Wow! I think I see a pattern here. Three different polls, all conducted and released with ten days of each other, and get this – all of the clearly oversampling people from the democratic party. At least the CBS poll above tries to weight the parties to make it more fair, but even with that it seems that both democrats and independents are over-represented.
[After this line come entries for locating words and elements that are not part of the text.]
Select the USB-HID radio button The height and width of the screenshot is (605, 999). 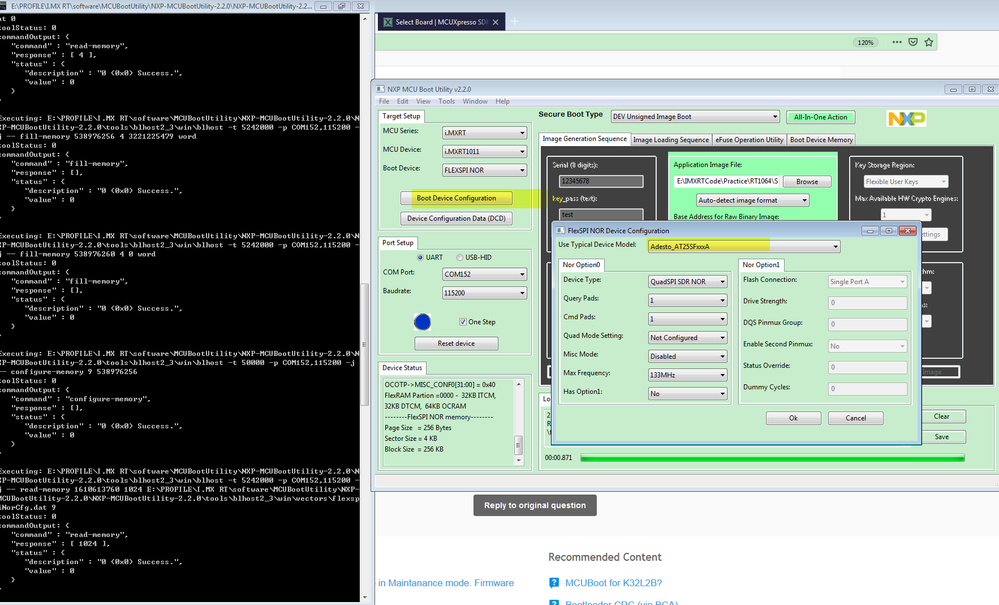click(x=462, y=257)
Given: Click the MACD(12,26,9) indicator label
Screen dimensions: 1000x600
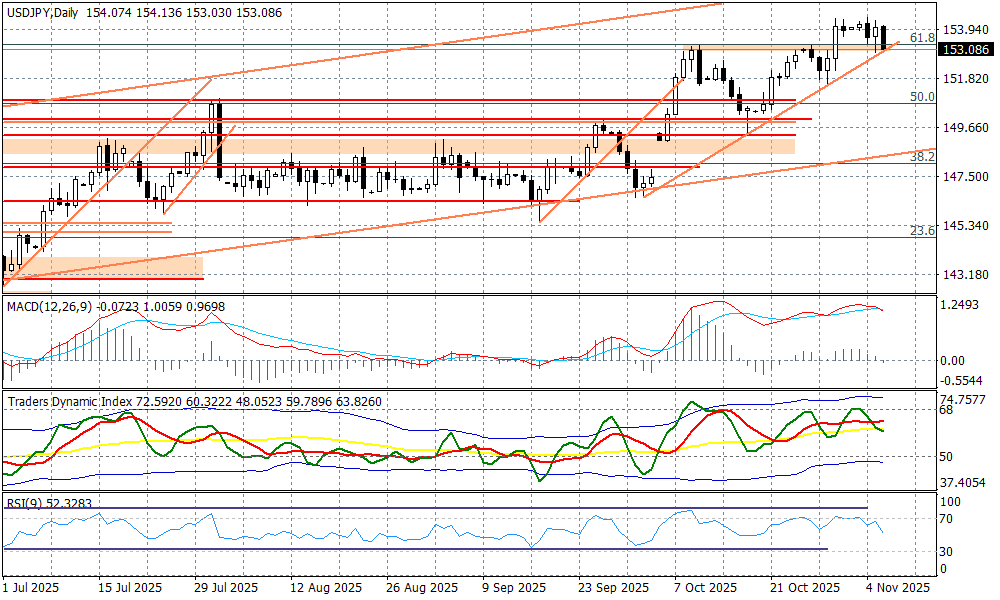Looking at the screenshot, I should click(49, 305).
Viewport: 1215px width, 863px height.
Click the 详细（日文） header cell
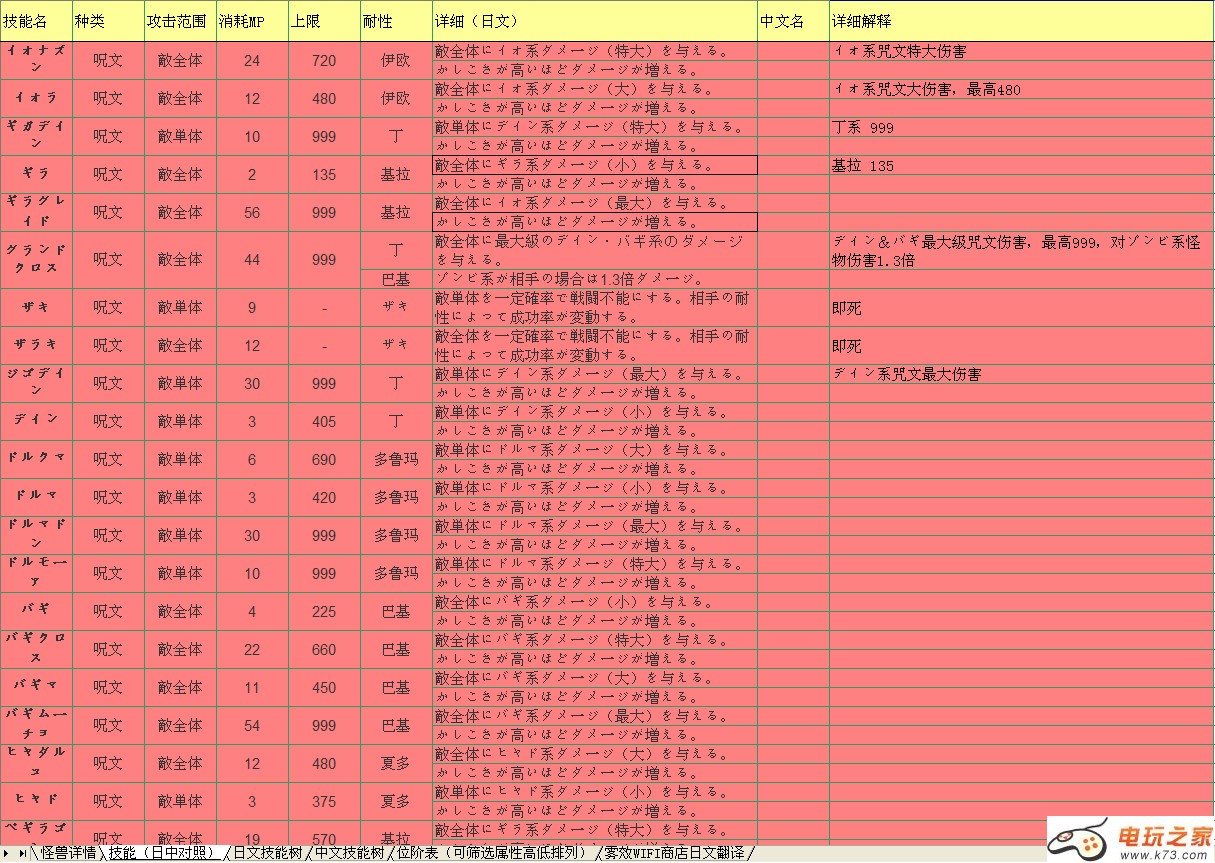pos(594,21)
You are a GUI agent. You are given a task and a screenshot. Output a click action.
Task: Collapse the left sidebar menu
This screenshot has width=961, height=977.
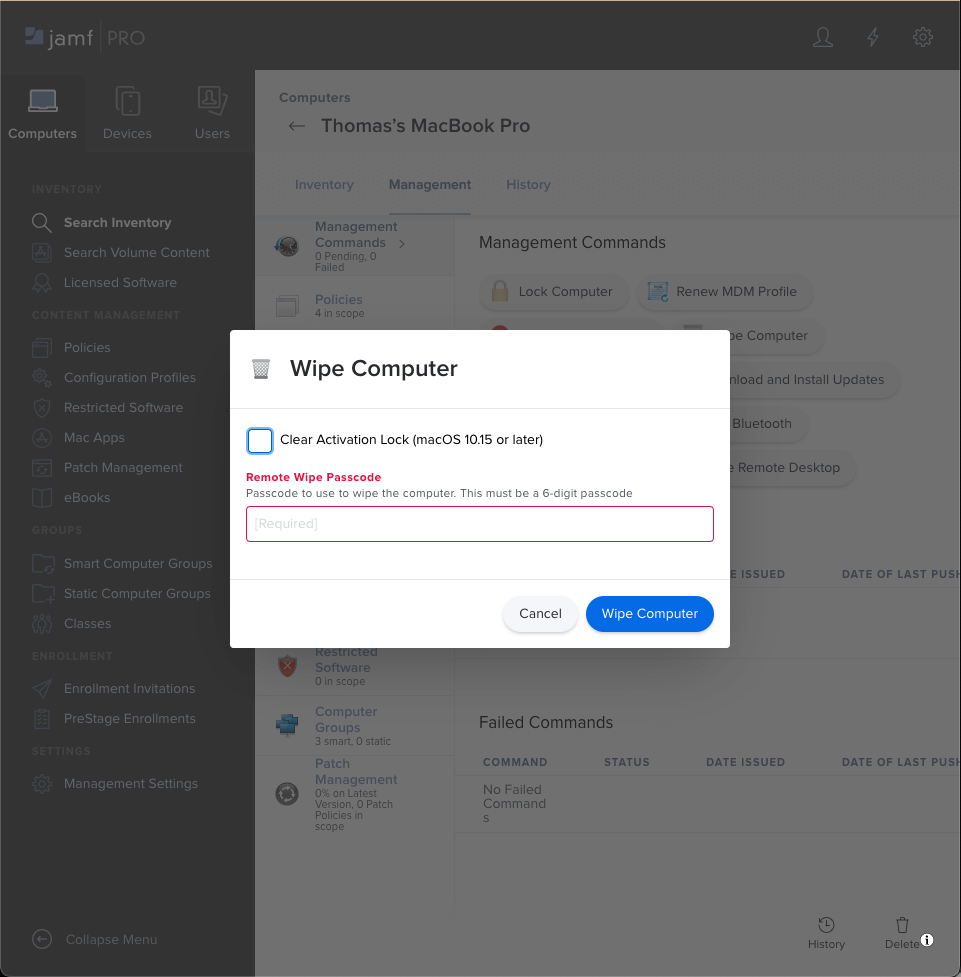click(41, 939)
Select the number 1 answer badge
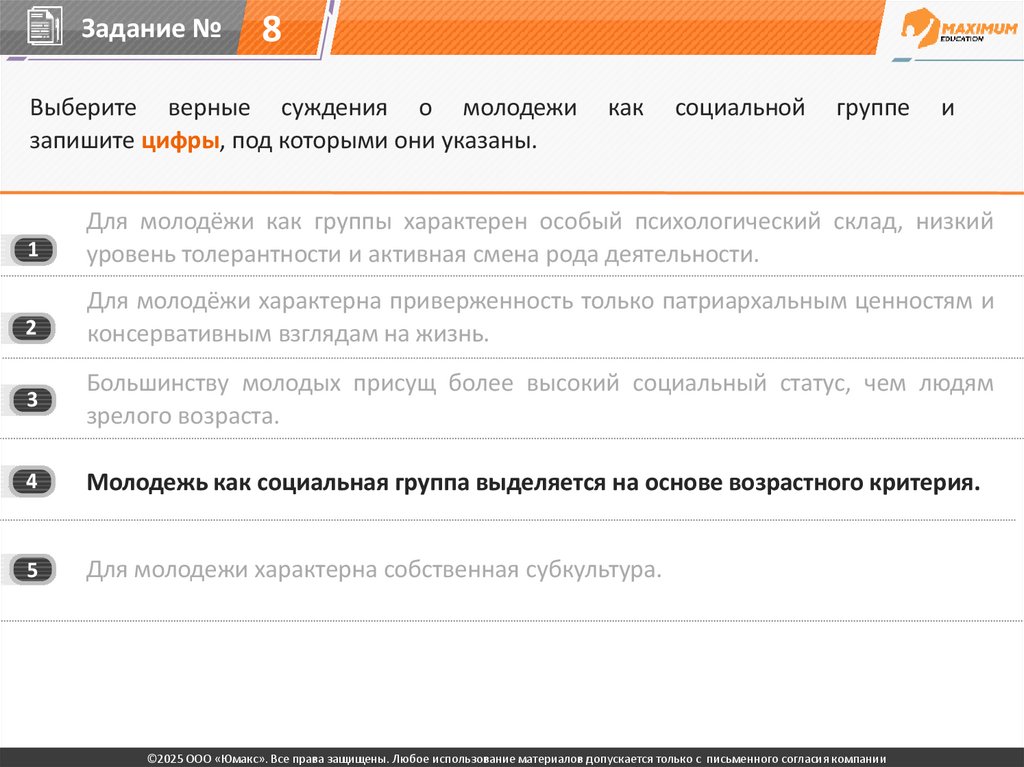1024x767 pixels. tap(32, 251)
But, just like Ronco – There’s More! In the CBS poll we find the President’s numbers to be the following:

Pres. Bush Job Approvals
Now     34%
1/2006     42%
10/2005     35%
11/2004     51%

Let me see if I’m reading the polls correctly. On February 27, 2006, Bush’s approval rating was 34% according to the unbiased CBS poll. On March 5, 2006 it was 41% according to the unbiased Washinton Post/ABC Poll. And today his rating is 37% based on the obviously and completely unbiased AP/IPSOS poll. It is incredible to think that people change their minds so quickly – remember that the polls are supposed to be representing what the true population actually thinks. And according to these wonderfully enlightening polls President Bush saw a magnificent rise in the polls of 21% between February 27 and March 5 (six days) and then plummeted from there by almost 10% over the next four days. Wow – either the public is really, really fickle – or there is something wrong with the polling. I wonder what it could be?